It happens every spring. Just as the sun peeks above the horizon at the Martian south polar icecap, powerful jets of carbon-dioxide (CO2) gas erupt through the icecap's topmost layer. The jets climb high into the thin, cold air. Those jets carry fine, dark sand and spray it for hundreds of feet around.

This dramatic scene emerges from new research by a team of Mars scientists that includes Arizona State University's Phil Christensen.

Christensen is a Regents' Professor of Geological Sciences at ASU’s new School of Earth and Space Exploration in the College of Liberal Arts and Sciences. He designed a multi-wavelength camera called THEMIS, for Thermal Emission Imaging System. Scientists are using THEMIS to solve many long-standing Martian mysteries.
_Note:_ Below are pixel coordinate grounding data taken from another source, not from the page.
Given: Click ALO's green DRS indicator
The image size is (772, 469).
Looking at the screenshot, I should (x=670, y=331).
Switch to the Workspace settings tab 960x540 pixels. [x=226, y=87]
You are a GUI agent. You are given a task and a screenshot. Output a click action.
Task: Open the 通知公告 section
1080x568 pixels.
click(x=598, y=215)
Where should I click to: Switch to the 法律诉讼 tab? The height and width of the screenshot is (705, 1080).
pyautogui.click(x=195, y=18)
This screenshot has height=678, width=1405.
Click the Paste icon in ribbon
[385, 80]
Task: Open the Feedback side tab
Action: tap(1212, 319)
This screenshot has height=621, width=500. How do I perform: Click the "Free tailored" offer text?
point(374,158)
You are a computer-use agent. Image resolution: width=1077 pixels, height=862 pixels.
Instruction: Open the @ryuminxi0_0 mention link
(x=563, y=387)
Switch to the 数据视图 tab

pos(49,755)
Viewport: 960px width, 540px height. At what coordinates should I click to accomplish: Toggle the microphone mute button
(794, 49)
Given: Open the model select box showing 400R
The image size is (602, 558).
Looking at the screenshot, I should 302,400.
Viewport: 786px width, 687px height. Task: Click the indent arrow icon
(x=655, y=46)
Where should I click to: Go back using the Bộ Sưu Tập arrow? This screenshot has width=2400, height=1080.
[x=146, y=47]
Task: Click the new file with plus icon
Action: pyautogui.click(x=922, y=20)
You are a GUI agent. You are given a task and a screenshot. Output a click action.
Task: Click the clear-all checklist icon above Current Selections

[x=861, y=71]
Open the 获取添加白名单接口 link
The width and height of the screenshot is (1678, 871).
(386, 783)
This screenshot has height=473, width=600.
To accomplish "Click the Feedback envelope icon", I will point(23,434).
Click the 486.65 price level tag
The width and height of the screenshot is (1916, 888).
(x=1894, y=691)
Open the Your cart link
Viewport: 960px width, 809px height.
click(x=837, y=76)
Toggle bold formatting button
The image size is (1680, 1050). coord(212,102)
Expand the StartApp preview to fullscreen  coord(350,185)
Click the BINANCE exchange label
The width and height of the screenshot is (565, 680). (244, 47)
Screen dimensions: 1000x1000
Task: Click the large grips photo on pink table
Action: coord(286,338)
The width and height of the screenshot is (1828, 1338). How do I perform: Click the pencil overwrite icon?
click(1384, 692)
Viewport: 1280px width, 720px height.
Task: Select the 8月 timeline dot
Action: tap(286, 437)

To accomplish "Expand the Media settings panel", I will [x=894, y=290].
The team began its work in an attempt to explain what caused mysterious dark spots, fan-like markings, and spider-shaped features on the icecap at the Martian south pole. The dark spots are typically 50 to 150 feet wide and spaced several hundred feet apart. They appear every southern spring as the sun rises over the icecap.

The mysterious markings last for three or four months and then vanish—only to reappear the next year, after winter's cold has deposited a fresh layer of ice on the cap. Most spots even seem to recur at the same locations.

Christensen says this mechanism is unlike anything that occurs on Earth. “If you were there,” he explains, “you'd be standing on a slab of carbon-dioxide ice. Looking down, you would see dark ground below the 3-foot-thick ice layer. All around you, roaring jets of CO2 gas are throwing and dust a couple hundred feet into the air.”

You'd also feel vibration through your spacesuit boots, he says. “The ice slab you're standing on is levitated above the ground by the pressure of gas at the base of the ice.”

“Once a spider becomes established,” says Christensen, “it affects the surface so that a vent will form in the same place the following year.”

As they erupt, the jets carry loose sand and particles high in the air. The largest and heaviest particles fall closest to the vent, piling up around it to make the spots. As lighter sand grains tossed out by the jet blow downwind, they create the fans, which can extend tens to hundreds of yards. The lightest particles, meanwhile, drift away on the wind to form a thin layer of dust.

“It's like separating wheat and chaff,” he says. “The finest-grained materials are carried off by the wind, while coarser grains are sifted again and again, year after year.”

The vents and jets continue to erupt until the ice slab completely sublimates and vanishes.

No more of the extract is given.